Unfortunately, because JavaScript, Map couldn’t use the indexing operators without losing the ability to have methods, so you have to use a boring old method-based API. But Map has convenient methods that plain objects don’t, like entries() to iterate over pairs of keys and values. In fact, you can use a map with for..of to get key/value pairs. So that’s nice.

Perhaps more interesting, there’s also now a WeakMap and WeakSet, where the keys are weak references. I don’t think JavaScript had any way to do weak references before this, so that’s pretty slick. There’s no obvious way to hold a weak value, but I guess you could substitute a WeakSet with only one item.

Template literals

MDN docs — supported in Firefox 34, Chrome 41, Edge 12, Safari 9

Template literals are JavaScript’s answer to string interpolation, which has historically been a huge pain in the ass because it doesn’t even have string formatting in the standard library.
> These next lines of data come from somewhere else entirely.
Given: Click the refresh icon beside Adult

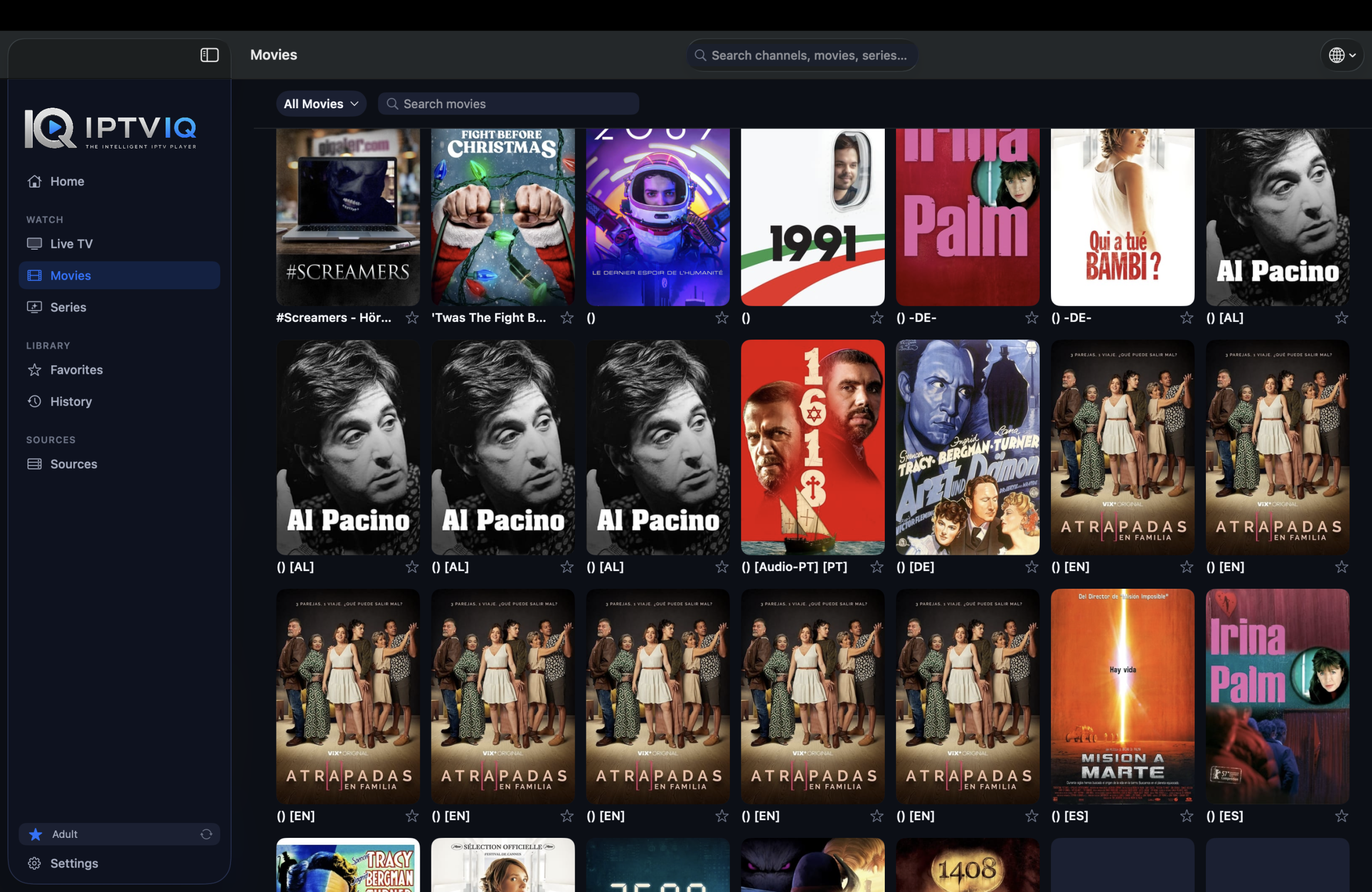Looking at the screenshot, I should [x=206, y=834].
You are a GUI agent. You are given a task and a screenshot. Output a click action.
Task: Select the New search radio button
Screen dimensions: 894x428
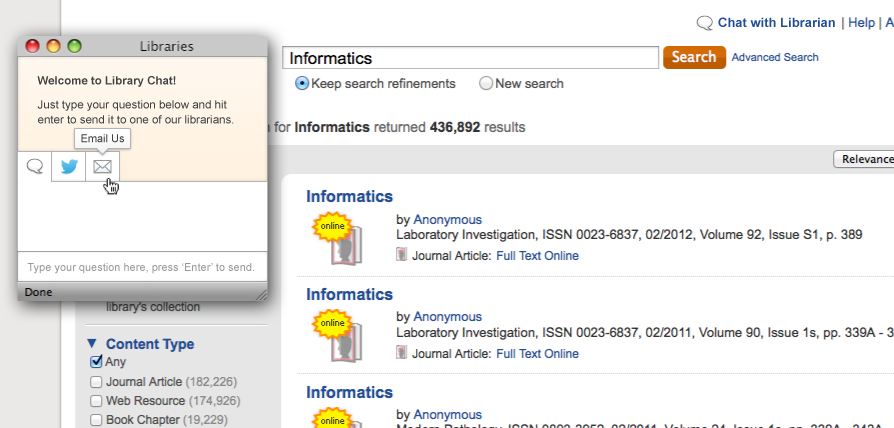(486, 84)

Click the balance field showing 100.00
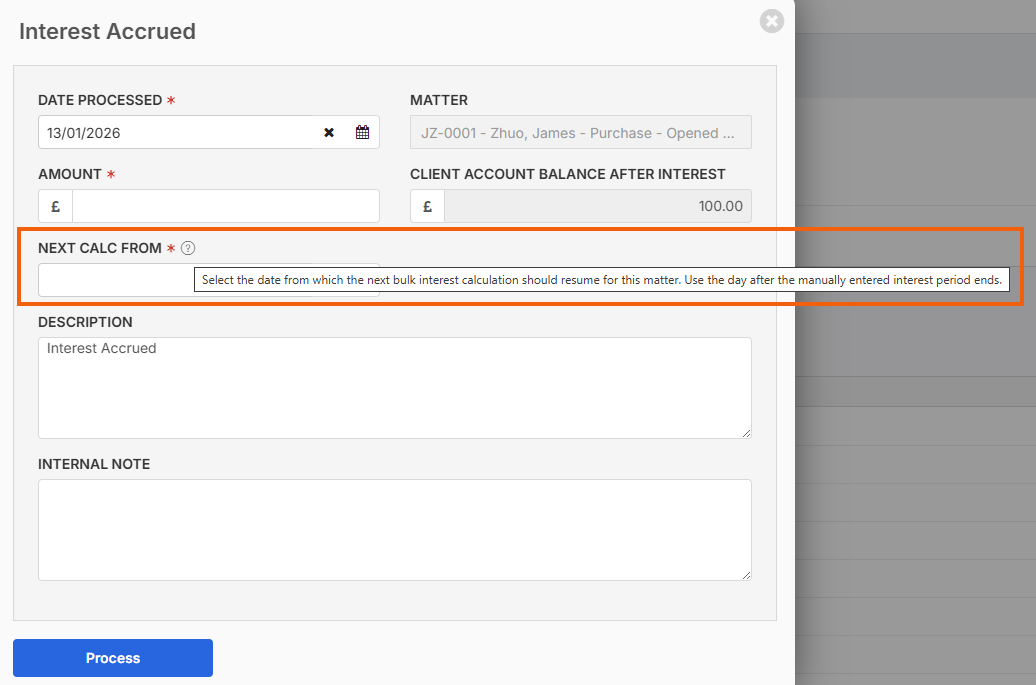(x=597, y=207)
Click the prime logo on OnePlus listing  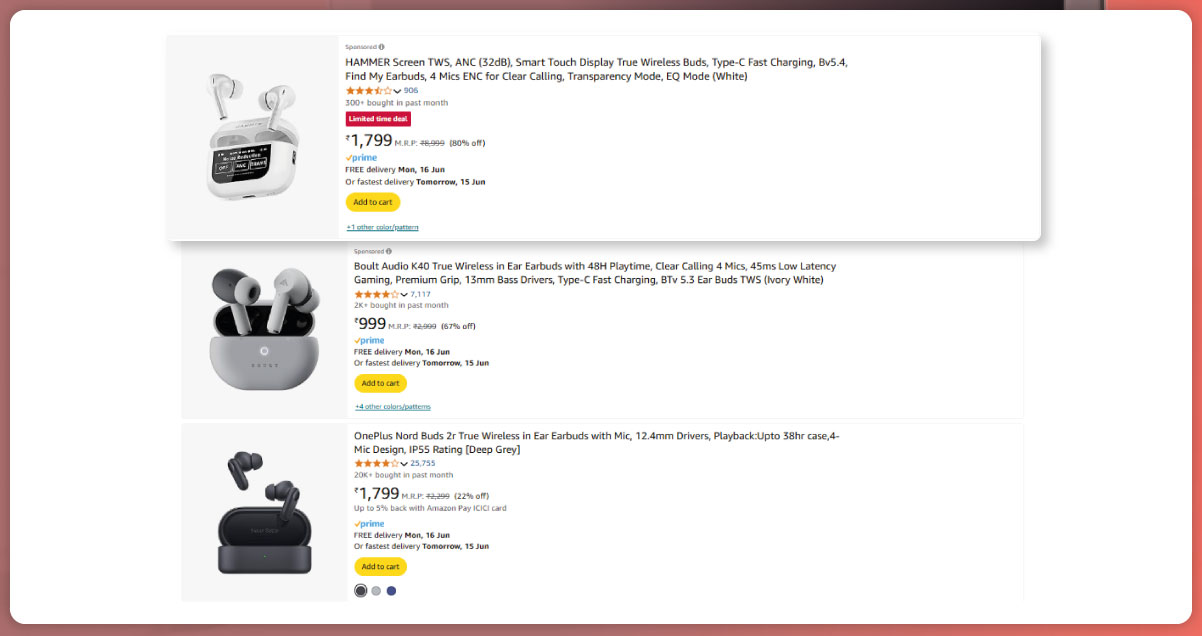(x=369, y=524)
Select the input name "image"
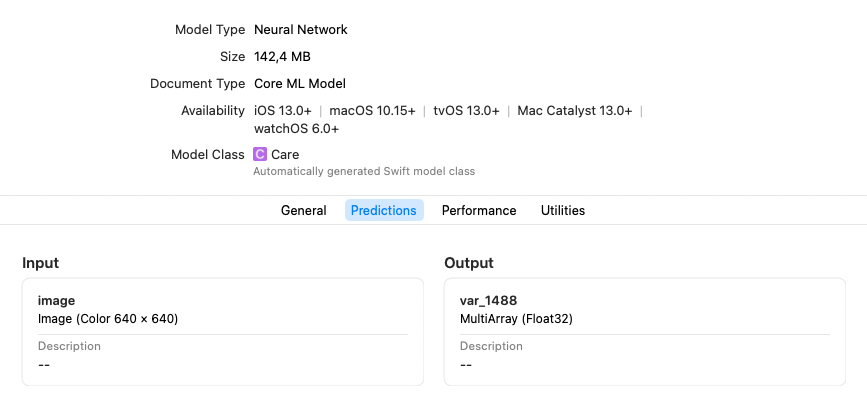Viewport: 867px width, 407px height. [56, 300]
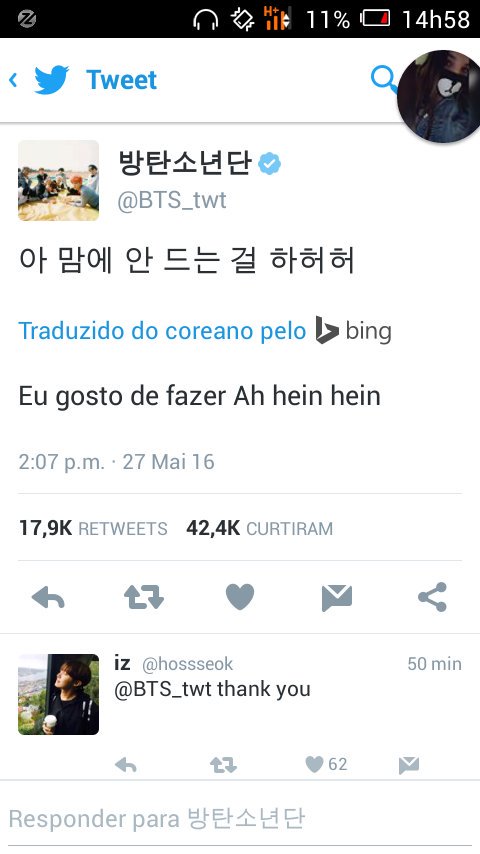
Task: Share the tweet using share icon
Action: (433, 597)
They’re just strings delimited by backticks instead of quotes. They can span multiple lines and contain expressions.

1
2
console.log(`one plus
two is ${1 + 2}`);

Someone decided it would be a good idea to allow nesting more sets of backticks inside a ${} expression, so, good luck to syntax highlighters.

However, someone also had the most incredible idea ever, which was to add syntax allowing user code to do the interpolation — so you can do custom escaping, when absolutely necessary, which is virtually never, because “escaping” means you’re building a structured format by slopping strings together willy-nilly instead of using some API that works with the structure.

 1
 2
 3
 4
 5
 6
 7
 8
 9
10
11
12
13
14
15
16
17
18
19
20
21
22
23
// OF COURSE, YOU SHOULDN'T BE DOING THIS ANYWAY; YOU SHOULD BUILD HTML WITH
// THE DOM API AND USE .textContent FOR LITERAL TEXT.  BUT AS AN EXAMPLE:
function html(literals, ...values) {
    let ret = [];
    literals.forEach((literal, i) => {
        if (i > 0) {
            // Is there seriously still not a built-in function for doing this?
            // Well, probably because you SHOULDN'T BE DOING IT
            ret.push(values[i - 1]
                .replace(/&/g, '&amp;')
                .replace(/</g, '&lt;')
                .replace(/>/g, '&gt;')
                .replace(/"/g, '&quot;')
                .replace(/'/g, '&apos;'));
        }
        ret.push(literal);
    });
    return ret.join('');
}
let username = 'Bob<script>';
let result = html`<b>Hello, ${username}!</b>`;
console.log(result);
// <b>Hello, Bob&lt;script&gt;!</b>

It’s a shame this feature is in JavaScript, the language where you are least likely to need it.

Trailing commas

Remember how you couldn’t do this for ages, because ass-old IE considered it a syntax error and would reject the entire script?

1
2
3
4
5
{
    a: 'one',
    b: 'two',
    c: 'three',  // <- THIS GUY RIGHT HERE
}

Well now it’s part of the goddamn spec and if there’s anything in this post you can rely on, it’s this. In fact you can use AS MANY GODDAMN TRAILING COMMAS AS YOU WANT. But only in arrays.

1
[1, 2, 3,,,,,,,,,,,,,,,,,,,,,,,,,]

Apparently that has the bizarre side effect of reserving extra space at the end of the array, without putting values there.

And more, probably

Like strict mode, which makes a few silent “errors” be actual errors, forces you to declare variables (no implicit globals!), and forbids the completely bozotic with block.

Or String.trim(), which trims whitespace off of strings.

Or… Math.sign()? That’s new? Seriously? Well, okay.

Or the Proxy type, which lets you customize indexing and assignment and calling. Oh. I guess that is possible, though this is a pretty weird way to do it; why not just use symbol-named methods?

You can write Unicode escapes for astral plane characters in strings (or identifiers!), as \u{XXXXXXXX}.

There’s a const now? I extremely don’t care, just name it in all caps and don’t reassign it, come on.

There’s also a mountain of other minor things, which you can peruse at your leisure via MDN or the ECMAScript compatibility tables (note the links at the top, too).

That’s all I’ve got. I still wouldn’t say I’m a big fan of JavaScript, but it’s definitely making an effort to clean up some goofy inconsistencies and solve common problems. I think I could even write some without yelling on Twitter about it now.

On the other hand, if you’re still stuck supporting IE 10 for some reason… well, er, my condolences.